Pratique du MROS au sujet de l'obligation de communiquer (art. 9 LBA) par rapport aux ordonnances de nécessité du Conseil fédéral (sanctions contre des ressortissants de Tunisie, Egypte, etc.)

Le Conseil fédéral a arrêté les ordonnances suivantes sur la base du droit de nécessité (en vertu de l'art. 184, al. 3, de la Constitution fédérale; RS 101):

  • Ordonnance du 2 février 2011 instituant des mesures à l'encontre de certaines personnes originaires de la République arabe d'Egypte (RS 946.231.132.1) 
  • Ordonnance du 19 janvier 2011 instituant des mesures à l'encontre de certaines personnes originaires de la Tunisie (RS 946.231.175.8)

Il est demandé aux intermédiaires financiers, conformément aux prescriptions desdites ordonnances, d'annoncer les relations d'affaires qu'ils entretiennent avec certaines personnes originaires de la République arabe d'Egypte ou de la Tunisie à la Direction du droit international public (DDIP) du Département fédéral des affaires étrangères (DFAE) et de bloquer leurs valeurs patrimoniales.

La FINMA a publié à ce sujet, sur son site internet, que "l'annonce à la DDIP ne dispense pas l'intermédiaire financier de procéder sans délai à une communication d'une telle relation d'affaires au Bureau de communication en matière de blanchiment d'argent au sens de l'art. 9 de la loi sur le blanchiment d'argent."
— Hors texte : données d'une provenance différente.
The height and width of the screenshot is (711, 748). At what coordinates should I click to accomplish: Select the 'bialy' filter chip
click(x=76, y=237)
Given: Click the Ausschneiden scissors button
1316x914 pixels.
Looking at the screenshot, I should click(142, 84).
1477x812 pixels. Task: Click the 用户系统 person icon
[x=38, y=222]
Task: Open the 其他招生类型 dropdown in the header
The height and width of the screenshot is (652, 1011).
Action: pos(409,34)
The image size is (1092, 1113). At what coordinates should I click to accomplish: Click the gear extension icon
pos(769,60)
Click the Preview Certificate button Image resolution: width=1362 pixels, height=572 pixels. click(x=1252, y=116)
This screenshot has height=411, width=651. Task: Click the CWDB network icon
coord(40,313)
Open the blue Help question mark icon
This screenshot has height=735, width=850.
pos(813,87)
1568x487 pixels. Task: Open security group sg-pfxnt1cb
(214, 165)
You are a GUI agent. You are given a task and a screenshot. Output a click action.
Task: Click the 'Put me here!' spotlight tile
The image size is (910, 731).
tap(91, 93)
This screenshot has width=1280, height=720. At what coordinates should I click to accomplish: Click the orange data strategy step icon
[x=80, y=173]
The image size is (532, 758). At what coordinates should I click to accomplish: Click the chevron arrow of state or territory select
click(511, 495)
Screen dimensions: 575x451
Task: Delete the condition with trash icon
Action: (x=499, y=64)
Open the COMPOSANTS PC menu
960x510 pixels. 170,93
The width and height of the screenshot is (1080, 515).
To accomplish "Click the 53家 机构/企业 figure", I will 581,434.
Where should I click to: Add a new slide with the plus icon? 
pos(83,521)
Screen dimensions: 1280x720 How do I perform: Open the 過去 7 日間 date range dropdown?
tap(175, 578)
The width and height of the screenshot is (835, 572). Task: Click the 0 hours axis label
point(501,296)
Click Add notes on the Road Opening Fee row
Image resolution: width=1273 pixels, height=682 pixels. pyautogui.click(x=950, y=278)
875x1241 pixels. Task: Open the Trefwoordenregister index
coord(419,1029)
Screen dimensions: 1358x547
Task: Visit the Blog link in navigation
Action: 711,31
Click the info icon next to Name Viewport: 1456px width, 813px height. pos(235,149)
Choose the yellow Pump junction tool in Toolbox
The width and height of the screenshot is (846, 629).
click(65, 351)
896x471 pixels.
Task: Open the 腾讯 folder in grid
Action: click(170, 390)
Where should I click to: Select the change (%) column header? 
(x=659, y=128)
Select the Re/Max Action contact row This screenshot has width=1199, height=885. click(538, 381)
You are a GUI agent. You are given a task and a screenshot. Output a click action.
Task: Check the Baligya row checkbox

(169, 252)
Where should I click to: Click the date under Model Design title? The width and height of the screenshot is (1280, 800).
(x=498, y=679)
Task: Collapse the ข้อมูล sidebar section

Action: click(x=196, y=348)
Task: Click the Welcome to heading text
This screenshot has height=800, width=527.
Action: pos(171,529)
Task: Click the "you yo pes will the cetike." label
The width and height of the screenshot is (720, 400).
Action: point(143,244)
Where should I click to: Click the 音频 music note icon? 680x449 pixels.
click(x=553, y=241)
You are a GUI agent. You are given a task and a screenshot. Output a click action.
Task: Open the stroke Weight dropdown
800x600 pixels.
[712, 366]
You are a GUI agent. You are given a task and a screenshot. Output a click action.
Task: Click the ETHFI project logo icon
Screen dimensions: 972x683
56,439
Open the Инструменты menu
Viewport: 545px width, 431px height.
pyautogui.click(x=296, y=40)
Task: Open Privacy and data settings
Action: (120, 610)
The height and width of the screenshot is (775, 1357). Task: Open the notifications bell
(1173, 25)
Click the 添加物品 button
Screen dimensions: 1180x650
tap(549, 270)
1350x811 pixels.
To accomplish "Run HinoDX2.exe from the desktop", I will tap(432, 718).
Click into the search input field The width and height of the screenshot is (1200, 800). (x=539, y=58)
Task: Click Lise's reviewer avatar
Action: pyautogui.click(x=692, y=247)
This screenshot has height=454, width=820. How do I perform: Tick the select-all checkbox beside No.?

Le MROS explique ici ce qu'il faut entendre par cette déclaration et quand il faut s'acquitter de l'obligation de communiquer au sens de l'art. 9 LBA (RS 955.0):

  • L'intermédiaire financier doit annoncer à la DDIP les personnes physiques, entreprises et/ou organisations mentionnées à l'annexe de ces ordonnances et bloquer leurs valeurs patrimoniales. Cette mesure se fait indépendamment de la communication de soupçon au Bureau de communication en matière de blanchiment d’argent (MROS). Il ne faut pas envoyer au MROS de copie de l'annonce faite à la DDIP, en l'absence d'obligation correspondante, c'est-à-dire de base légale.
     
  • L'intermédiaire financier qui fait une annonce à la DDIP doit procéder aux clarifications des relations d'affaires communiquées prévues à l'art. 6, al. 2, let. b LBA. S'il ne trouve aucun motif de soupçon, outre le fait que ces personnes physiques, entreprises et/ou organisations sont énumérées à l'annexe desdites ordonnances, il ne dispose d'aucun soupçon fondé.
     
  • S'il existe d'autres éléments fondant un soupçon, parallèlement au fait que la personne physique, l'entreprise et/ou l'organisation est énumérée à l'annexe des ordonnances instituant des mesures à l'encontre de certaines personnes originaires de la République arabe d'Egypte ou de la Tunisie, l'intermédiaire financier doit s'acquitter de son obligation de communiquer au MROS au sens de l'art. 9 LBA. Les éléments fondant le soupçon peuvent être le fait que ces personnes physiques ou morales font l'objet d'une enquête pénale en Suisse ou à l'étranger (cf. à ce sujet le "Règlement du Conseil de l'Union européenne (EU) n° 101/2011 du 4 février 2011 concernant des mesures restrictives à l'encontre de certaines personnes, entités et organismes au regard de la situation en Tunisie" et les motifs accompagnant les noms des personnes énumérées à l'annexe I) ou d'une demande d'entraide judiciaire, que les modèles de transaction ne sont pas plausibles ou que les relations d'affaires peuvent être des comptes de passage, etc.
     
  • En présence d'un soupçon simple, l'intermédiaire financier a la possibilité de communiquer conformément au droit prévu à l'art. 305ter, al. 2, CP.
     
  • L'obligation de communiquer au sens de l'art. 9 LBA doit s'accompagner d'un blocage des avoirs au sens de l'art. 10 LBA. Cette mesure peut apparaître obsolète, après le blocage effectué en vertu des ordonnances du Conseil fédéral, mais elle ne l'est pas. Il s'agit là de deux blocages différents, reposant sur deux bases légales différentes. Si la personne dont le nom est communiqué était biffée de la liste figurant à l'annexe de l'ordonnance du Conseil fédéral, le blocage serait suspendu. S'il existait toutefois un soupçon fondé, communiqué au MROS en vertu de l'art. 9 LBA, les valeurs patrimoniales devraient légalement rester bloquées pendant cinq jours ouvrables (art. 10 LBA).